Based on the foregoing, and such examination of law as we have deemed necessary,
we are of the opinion that the Shares have been duly authorized by all necessary
corporate action on the part of the Company and, when the Shares are issued and
delivered by the Company upon receipt of the consideration therefor as provided
in the Plan and otherwise in accordance with resolutions of the Company's Board
of Directors authorizing the formation of the Plan and the registration of the
Shares, the Shares will be validly issued, fully paid and non-assessable.

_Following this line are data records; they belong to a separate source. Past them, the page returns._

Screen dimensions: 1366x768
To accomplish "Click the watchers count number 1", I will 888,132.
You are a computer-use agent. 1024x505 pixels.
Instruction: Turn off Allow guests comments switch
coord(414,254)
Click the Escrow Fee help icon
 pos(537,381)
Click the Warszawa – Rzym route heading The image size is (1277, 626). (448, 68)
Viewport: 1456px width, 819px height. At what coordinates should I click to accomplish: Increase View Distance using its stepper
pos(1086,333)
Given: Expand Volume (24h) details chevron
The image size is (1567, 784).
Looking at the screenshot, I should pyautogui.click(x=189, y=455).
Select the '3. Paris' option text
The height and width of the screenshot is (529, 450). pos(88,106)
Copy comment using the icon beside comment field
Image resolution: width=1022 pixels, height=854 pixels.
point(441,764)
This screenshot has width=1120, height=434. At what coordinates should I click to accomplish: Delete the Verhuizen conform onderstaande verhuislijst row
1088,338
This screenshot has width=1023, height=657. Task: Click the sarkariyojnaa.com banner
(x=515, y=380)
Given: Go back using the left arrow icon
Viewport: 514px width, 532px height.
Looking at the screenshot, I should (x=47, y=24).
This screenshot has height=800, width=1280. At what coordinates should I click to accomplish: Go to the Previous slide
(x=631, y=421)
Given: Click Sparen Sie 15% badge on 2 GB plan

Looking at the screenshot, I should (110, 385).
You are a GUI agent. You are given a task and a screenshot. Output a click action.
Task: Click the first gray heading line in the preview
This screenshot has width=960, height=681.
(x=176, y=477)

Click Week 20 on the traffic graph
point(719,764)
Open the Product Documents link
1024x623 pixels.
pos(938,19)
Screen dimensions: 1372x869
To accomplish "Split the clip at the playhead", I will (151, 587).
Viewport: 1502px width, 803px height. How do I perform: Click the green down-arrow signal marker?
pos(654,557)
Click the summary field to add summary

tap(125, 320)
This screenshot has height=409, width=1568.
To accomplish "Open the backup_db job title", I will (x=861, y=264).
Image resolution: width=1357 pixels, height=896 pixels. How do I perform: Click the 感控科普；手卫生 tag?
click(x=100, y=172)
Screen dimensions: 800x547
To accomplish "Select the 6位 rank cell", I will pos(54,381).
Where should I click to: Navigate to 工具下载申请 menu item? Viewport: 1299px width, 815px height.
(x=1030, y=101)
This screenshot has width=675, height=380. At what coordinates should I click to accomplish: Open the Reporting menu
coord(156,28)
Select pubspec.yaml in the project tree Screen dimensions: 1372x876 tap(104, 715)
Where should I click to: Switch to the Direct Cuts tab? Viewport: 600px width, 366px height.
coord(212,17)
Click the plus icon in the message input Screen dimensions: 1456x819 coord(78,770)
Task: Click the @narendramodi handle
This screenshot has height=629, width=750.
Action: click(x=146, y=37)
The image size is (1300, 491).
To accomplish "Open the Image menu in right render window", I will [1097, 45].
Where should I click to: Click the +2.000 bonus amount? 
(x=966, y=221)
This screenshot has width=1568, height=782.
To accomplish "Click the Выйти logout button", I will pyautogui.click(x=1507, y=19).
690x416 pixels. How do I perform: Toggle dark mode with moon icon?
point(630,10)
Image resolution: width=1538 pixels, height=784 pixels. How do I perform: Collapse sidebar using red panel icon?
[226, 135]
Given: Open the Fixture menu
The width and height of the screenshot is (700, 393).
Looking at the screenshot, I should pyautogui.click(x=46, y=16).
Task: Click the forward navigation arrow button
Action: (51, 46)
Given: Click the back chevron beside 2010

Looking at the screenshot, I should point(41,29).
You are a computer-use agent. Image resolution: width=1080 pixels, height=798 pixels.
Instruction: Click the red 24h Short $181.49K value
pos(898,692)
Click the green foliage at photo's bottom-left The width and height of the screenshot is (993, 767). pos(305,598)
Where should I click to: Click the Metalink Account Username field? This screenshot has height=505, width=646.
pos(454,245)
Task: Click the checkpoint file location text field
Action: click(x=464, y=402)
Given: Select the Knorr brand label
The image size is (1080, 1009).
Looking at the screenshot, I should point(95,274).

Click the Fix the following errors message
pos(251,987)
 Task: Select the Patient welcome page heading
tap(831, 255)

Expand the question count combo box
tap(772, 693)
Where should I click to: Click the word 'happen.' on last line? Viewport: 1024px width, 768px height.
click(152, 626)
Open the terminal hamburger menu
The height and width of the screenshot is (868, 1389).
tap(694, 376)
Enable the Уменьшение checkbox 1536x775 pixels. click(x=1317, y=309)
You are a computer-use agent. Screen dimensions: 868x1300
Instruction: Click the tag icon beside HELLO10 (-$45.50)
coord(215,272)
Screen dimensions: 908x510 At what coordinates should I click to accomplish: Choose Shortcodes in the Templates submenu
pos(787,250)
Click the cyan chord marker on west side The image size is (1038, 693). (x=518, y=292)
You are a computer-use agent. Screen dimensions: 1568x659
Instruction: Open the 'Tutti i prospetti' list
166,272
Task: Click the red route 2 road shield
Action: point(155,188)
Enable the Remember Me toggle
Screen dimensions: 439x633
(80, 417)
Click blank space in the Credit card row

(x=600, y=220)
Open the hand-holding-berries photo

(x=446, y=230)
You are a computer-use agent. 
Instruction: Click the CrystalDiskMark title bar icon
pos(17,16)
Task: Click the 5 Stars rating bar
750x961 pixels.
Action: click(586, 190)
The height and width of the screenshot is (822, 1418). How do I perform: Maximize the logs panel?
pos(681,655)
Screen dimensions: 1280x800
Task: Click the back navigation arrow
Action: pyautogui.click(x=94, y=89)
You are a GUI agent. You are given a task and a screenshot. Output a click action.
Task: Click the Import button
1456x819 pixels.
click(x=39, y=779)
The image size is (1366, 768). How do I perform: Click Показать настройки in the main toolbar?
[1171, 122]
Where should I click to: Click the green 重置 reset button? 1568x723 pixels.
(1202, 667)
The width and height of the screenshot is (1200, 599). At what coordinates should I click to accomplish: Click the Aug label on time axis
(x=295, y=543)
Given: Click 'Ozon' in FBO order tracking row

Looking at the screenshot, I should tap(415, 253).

We hereby consent to the filing of this opinion as an exhibit to the
Registration Statement and the reference to this firm under the caption "Legal
Matters" in the Registration Statement. In giving this consent, we do not
concede that we are within the category of persons whose consent is required
under the Securities Act or the rules and regulations of the Commission
promulgated thereunder.
The opinions expressed herein are limited to the federal laws of the United
States and the Maryland General Corporation Law. This opinion is being rendered
solely for your benefit in connection with
the Registration Statement and may not be disclosed or relied upon by anyone
else without our prior written consent in each instance.
Very truly yours,
Clifford Chance Rogers & Wells LLP
Exhibit 23.2
CONSENT OF INDEPENDENT ACCOUNTANTS
We hereby consent to the incorporation by reference in this Registration
Statement on Form S-3 of our report dated March 6, 2000 relating to the
financial statements and financial statement schedules, which appears in iStar
Financial Inc.'s (formerly, Starwood Financial Inc.) Annual Report on Form
10-K for the year ended December 31, 1999. We also consent to the reference
to us under the heading "Experts" in such Registration Statement.